On a large bed center stage lies Howard, played with obvious contempt by Larry Pine.  In brown bathrobe and pajamas, he is reading.  Turns out he is a “highbrow” and snob as Jack describes him. Howard knows everyone and everything and has a group of friends who follow him. He also has a daughter Judy, the estimable, neurasthenic Deborah  Eisenberg, who when she is not acting, wins awards for her short stories.  Jack describes Judy and Howard's relationship as almost incestuous, something he cannot abide. It makes no difference to her.  

 

Jack is impressed with Howard, but hates him, his posturing and his power.

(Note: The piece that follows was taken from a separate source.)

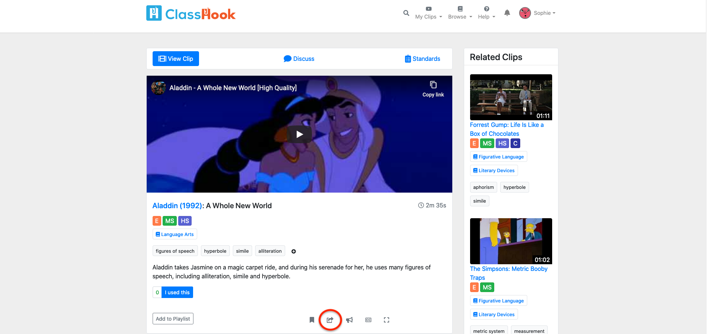Click the ClassHook logo
The width and height of the screenshot is (707, 334).
[x=190, y=13]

He falls in love with Judy; although he cannot say that word, they marry.  Their life together is always impacted by Howard.  Each of the actors delivers their parts independently, in monologues.  There are people who take over their country- perhaps third world- and cruelly attack Howard, his followers, and finally Judy.  Meanwhile Jack is making an effort to understand himself and establish his own life in sometimes bizarre ways.  Let us just say John Donne and his poetry are mistreated, as Jack becomes a lowbrow!! 

 

This is all the tip of the iceberg.  Every sentence of this work is interlaced with philosophy, questioning the meaning of life, of death, of the present, the past and the future. There are moments of sadness; moments of comedy.  At times, we cannot hear the words as we would have liked. Shawn is the only one who projects clearly with a joyousness that knows no bounds. “The Designated Mourner” plays through August 25 at the Shiva Theatre ta the Public.  

 

This fall, Shawn's newest play, “Grasses of a Thousand Colors” will run at the same theater from October 7 through November 10.